L’auteur : Inconscient ou indifférent de la facilité avec laquelle la foule s’enflamme, l’auteur d’une publication écrit sans réfléchir au sens de ses mots. Ah si ! va-t-on dire. Il sait très bien ce qu’ils veulent dire, il en connait même l’étymologie. Ce que les autres en pensent, quelle importance ! Il connait le sens véritable, lui. Alors il écrit comme ça lui chante sur cet espace public qu’il sait pourtant si sensible, quitte à attiser la braise.

L’opposant : Attentif à tout ce qui s’écrit, l’opposant n’apprécie pas qu’on veuille lui imposer un point de vue qui n’est pas le sien. Et peu importe que l’auteur s’adresse à lui ou non, il est prêt à intervenir à la moindre étincelle. Une injonction, une croyance, une opinion… il connait le pouvoir des mots et il ne laissera personne l’utiliser à mauvais escient. Et peu lui importe d’être celui qui attisera la braise.

Le partisan : Incapable de différencier le sens de la camaraderie du fanatisme le plus obscur, le partisan guette le moindre commentaire qui pourrait mettre à mal l’auteur. Il le sent, il le sait, l’opposant viendra, attiré par la braise d’un mot déplacé, d’une phrase mal tournée. Il n’a qu’à se tenir en embuscade pour le prendre à son propre piège. Parce qu’il le sait, lui, qu’il pratique fort bien la rhétorique du passif-agressif. Provoquer, il sait faire, même s’il doit être celui qui attisera la braise.

 

 

Quand nous jetons de l’huile sur le feu

L’auteur : Et voilà, un opposant a répliqué. Plus ou moins aimablement, ce n’est pas ce qui l’interpelle. Non, lui, ce qui le blesse, c’est qu’on accuse la qualité de sa rhétorique, le bon usage de ses mots. L’auteur ne peut pas laisser passer un tel affront. Il pourrait s’excuser de s’être mal exprimé (et non dire que c’est l’opposant qui n’a rien compris, on sait ce que donnent les sous-entendus sur l’intelligence d’autrui). Mais non, il préfère se justifier. C’est bon pour son ego, ça lui donne l’occasion de démontrer toute l’étendue de son vocabulaire. Et peu lui importe s’il jette de l’huile sur le feu.

L’opposant : Il s’en doutait, l’auteur garde son ton condescendant. Il refuse de l’écouter, il ne veut pas admettre qu’il a eu tort de s’exprimer ainsi. Pire, il semble même le prendre pour un imbécile (quand on vous dit que c’est contre-productif d’affirmer que c’est l’autre qui n’a rien compris). Et puis voilà que le partisan s’en mêle, plus condescendant encore que l’auteur ! Or ça, l’opposant ne le supporte pas. Alors il réplique, il hausse le ton, parce qu’il le faut bien pour se faire entendre. Et qu’importe si ses mots jettent de l’huile sur le feu.

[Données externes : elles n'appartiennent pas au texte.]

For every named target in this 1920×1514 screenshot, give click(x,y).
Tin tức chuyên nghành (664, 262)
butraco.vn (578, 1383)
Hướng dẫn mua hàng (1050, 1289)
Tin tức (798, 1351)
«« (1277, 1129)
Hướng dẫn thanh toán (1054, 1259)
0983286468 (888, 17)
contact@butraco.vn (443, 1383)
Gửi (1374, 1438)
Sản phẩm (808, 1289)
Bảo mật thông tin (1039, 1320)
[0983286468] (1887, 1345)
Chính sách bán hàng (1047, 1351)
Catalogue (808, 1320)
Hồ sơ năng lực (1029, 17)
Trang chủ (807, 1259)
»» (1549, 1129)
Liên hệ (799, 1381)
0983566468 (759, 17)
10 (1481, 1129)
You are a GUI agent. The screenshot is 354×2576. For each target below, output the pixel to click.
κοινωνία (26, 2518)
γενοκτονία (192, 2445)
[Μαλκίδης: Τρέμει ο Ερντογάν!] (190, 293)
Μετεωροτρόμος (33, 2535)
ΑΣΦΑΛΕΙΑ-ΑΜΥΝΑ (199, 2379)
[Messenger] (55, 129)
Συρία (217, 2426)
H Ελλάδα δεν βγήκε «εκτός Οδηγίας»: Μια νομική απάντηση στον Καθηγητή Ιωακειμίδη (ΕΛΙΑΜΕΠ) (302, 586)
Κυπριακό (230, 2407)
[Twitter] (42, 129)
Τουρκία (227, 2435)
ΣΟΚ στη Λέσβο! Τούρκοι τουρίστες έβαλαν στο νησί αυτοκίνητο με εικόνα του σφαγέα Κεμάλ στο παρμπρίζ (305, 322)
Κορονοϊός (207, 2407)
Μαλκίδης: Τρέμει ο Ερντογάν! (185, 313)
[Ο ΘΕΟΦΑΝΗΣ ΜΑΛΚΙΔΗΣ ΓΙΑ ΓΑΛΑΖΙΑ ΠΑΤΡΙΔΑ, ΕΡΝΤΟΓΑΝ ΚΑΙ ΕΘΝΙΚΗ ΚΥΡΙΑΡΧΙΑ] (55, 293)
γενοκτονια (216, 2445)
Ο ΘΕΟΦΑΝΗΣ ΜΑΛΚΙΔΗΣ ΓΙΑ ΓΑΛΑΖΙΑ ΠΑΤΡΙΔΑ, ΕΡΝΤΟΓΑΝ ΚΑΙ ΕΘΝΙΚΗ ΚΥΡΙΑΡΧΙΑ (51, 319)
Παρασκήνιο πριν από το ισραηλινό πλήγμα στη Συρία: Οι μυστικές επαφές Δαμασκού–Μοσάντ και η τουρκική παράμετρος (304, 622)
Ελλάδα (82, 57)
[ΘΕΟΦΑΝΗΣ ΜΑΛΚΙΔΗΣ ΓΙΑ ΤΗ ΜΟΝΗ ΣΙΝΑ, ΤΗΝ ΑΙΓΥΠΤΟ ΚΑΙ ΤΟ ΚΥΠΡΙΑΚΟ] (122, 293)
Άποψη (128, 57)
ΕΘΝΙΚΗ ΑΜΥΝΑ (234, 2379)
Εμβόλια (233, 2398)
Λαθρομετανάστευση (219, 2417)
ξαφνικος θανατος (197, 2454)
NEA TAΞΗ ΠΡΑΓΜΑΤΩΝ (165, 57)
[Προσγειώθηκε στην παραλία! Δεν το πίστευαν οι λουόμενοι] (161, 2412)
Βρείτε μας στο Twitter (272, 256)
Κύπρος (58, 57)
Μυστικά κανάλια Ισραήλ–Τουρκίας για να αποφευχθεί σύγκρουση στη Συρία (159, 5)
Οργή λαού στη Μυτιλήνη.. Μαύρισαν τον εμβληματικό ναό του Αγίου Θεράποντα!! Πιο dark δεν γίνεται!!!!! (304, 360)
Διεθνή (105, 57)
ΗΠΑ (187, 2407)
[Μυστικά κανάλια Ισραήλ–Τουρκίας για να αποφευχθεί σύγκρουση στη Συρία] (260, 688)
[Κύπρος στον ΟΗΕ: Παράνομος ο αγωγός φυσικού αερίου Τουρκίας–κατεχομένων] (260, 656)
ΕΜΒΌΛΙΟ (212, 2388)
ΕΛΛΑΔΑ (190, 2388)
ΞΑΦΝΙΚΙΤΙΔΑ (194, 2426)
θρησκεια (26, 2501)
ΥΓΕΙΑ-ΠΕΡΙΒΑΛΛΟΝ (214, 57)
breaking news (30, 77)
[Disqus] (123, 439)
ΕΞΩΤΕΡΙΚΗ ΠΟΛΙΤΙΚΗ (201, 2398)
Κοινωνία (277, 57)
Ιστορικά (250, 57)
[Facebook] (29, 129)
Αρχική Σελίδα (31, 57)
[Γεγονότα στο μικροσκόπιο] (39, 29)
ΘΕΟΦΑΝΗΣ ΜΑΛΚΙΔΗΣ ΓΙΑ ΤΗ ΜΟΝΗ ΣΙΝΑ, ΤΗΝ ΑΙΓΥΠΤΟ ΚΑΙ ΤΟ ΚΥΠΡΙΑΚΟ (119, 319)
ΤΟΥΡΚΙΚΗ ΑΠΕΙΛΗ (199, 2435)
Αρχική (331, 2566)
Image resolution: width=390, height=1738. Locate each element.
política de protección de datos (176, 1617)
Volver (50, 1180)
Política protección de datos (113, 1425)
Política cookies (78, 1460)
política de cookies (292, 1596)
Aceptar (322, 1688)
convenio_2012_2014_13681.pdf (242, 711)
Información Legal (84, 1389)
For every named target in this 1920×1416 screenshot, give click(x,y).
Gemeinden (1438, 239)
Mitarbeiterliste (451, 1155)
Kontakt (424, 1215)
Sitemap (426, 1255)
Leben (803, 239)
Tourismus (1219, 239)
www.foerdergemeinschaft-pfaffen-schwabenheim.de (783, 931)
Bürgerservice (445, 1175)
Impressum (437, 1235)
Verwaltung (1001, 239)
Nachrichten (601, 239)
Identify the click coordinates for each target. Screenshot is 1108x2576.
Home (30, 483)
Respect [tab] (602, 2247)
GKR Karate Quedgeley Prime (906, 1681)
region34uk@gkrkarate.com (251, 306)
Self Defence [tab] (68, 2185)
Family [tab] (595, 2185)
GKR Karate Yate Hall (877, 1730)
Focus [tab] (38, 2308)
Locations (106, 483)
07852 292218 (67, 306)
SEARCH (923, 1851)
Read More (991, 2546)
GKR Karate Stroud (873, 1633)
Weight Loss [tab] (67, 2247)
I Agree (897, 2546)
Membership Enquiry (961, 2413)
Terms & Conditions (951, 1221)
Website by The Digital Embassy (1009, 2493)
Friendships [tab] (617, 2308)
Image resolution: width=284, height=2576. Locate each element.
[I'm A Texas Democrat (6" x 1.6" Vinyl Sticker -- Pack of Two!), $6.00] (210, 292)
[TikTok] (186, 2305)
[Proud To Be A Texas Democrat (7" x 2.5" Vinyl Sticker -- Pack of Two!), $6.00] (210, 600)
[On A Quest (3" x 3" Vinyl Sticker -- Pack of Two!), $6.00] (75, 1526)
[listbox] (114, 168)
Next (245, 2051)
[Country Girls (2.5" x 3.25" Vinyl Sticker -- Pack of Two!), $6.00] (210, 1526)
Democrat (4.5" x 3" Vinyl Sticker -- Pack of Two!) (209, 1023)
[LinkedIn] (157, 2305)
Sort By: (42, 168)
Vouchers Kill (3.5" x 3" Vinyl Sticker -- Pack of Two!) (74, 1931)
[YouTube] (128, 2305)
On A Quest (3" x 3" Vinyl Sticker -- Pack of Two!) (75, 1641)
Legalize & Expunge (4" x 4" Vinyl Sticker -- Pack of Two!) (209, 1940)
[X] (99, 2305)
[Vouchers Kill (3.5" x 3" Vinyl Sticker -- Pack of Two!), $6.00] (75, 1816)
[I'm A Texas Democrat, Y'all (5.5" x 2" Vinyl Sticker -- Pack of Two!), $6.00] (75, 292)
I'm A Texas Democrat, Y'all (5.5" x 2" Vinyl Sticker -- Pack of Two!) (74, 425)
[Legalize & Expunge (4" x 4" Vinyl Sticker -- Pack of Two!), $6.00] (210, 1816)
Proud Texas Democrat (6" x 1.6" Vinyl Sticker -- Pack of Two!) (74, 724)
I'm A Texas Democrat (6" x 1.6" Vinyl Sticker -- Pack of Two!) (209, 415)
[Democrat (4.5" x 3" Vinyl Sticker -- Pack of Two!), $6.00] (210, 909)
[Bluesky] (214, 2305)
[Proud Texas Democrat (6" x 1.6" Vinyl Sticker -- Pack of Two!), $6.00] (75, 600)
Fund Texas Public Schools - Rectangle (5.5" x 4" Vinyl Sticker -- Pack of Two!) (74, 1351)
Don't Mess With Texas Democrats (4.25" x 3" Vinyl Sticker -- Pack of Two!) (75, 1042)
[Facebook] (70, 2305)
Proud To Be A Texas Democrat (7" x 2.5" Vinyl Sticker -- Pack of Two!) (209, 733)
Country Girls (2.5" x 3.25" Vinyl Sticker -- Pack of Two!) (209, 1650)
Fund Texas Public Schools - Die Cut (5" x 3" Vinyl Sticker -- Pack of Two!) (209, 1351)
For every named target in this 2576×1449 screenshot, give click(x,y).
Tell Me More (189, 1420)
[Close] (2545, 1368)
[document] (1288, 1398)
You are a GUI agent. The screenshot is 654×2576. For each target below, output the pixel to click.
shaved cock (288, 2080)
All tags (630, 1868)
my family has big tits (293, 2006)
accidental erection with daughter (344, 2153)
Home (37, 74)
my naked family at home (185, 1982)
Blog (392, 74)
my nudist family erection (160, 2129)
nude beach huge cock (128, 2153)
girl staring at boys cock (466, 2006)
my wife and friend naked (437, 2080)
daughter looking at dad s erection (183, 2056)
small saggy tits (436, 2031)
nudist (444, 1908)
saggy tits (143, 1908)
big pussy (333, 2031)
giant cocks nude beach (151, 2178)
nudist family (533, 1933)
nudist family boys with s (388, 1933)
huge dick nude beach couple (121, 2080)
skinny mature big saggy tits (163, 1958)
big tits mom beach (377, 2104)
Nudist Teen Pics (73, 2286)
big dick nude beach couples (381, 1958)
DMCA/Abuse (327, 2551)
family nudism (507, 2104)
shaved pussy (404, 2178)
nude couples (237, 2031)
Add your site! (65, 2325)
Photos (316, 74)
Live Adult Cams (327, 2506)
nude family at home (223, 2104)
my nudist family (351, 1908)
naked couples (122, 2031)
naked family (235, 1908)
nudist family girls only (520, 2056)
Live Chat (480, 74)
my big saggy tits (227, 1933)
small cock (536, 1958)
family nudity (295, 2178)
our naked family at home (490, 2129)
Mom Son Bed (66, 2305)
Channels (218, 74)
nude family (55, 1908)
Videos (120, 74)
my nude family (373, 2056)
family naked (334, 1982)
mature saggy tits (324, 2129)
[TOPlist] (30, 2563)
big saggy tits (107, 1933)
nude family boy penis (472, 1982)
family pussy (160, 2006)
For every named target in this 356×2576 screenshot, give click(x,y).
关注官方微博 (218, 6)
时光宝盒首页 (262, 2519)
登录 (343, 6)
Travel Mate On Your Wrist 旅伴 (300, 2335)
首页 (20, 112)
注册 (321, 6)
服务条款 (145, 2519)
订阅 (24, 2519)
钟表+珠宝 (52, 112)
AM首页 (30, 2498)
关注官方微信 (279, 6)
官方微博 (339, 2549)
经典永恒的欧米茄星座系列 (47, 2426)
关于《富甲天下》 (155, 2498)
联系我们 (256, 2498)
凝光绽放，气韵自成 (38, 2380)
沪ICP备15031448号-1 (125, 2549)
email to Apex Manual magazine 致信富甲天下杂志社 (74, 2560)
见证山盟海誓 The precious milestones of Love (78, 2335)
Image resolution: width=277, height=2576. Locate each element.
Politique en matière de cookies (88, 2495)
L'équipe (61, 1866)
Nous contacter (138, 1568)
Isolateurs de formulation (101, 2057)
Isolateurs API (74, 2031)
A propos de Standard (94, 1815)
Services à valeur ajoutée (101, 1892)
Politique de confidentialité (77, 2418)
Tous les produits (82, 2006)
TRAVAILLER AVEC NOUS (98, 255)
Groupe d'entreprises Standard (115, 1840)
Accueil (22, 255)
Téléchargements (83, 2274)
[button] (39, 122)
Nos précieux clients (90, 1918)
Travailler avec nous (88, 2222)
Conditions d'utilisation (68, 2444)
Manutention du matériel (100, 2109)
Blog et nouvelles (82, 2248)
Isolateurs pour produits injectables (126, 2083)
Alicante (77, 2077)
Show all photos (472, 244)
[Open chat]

Le partisan : Ah ! Voilà que l’opposant se montre agressif ! Et ça, le partisan ne le supporte pas, peu importe qu’il soit en partie responsable à cause de sa pelleté de railleries. Il est hors de question qu’il laisse l’auteur seul face à cet ignorant qui ne saisit pas le sens d’une phrase (de toute façon, l’opposant aurait besoin d’un Bescherelle, n’est-ce pas ?). Il a bien l’intention de passer au niveau supérieur en usant cette fois de la technique frontale, quitte à jeter de l’huile sur le feu.

La foule : Elle a entendu un crépitement depuis l’autre bout de la toile virtuelle et comme elle adore les jolies flambées, elle décide de se déplacer. Les plus curieux d’abord, qui finissent tôt ou tard par prendre parti. Parce qu’après tout, eux aussi aimeraient participer. C’est beau les flambées, puis les mots brûlent si bien en ce moment, il n’y a pas à faire beaucoup d’effort pour que chacun puisse jeter de l’huile sur le feu.

 

Quand nous entretenons l’incendie

L’auteur : Il a usé de tous ses mots, mais ceux-ci, emportés par les flammes, se sont consumés. Il a mal à sa rhétorique, il ne veut plus participer. Il pourrait, bien sûr, dire à tout le monde de se calmer. Parce qu’après tout, même s’il s’agit d’un espace public, ça reste son bout de toile et il y possède une certaine autorité. Mais d’une part, il en veut aux opposants (tous, même ceux qui ont très courtoisement donné leur avis), alors c’est à eux qu’ils demanderaient de la fermer. D’autre part, il a peur de perdre ses partisans (un retour de flamme est si vite arrivé), alors il préfère ne rien leur dire. C’est finalement plus simple de se taire. Tant pis si son silence entretient l’incendie.

Les opposants : En meute, ils ont davantage de mots, et ça, ils le savent bien. Ils font émerger des commentaires haineux, des saillies responsables des pires brûlures. Des explosions aux dégâts irréparables, en mesure de se propager au reste de la toile. Les opposants les plus respectueux pourraient les retenir, leur montrer la violence de ces mots qui brûlent. Mais ils ont peur que la rage enflammée se retourne contre eux (le fameux retour de flamme, c’est pour tout le monde, vous savez). Alors ils se taisent et préfèrent, par leur absence de mots apaisants, entretenir l’incendie.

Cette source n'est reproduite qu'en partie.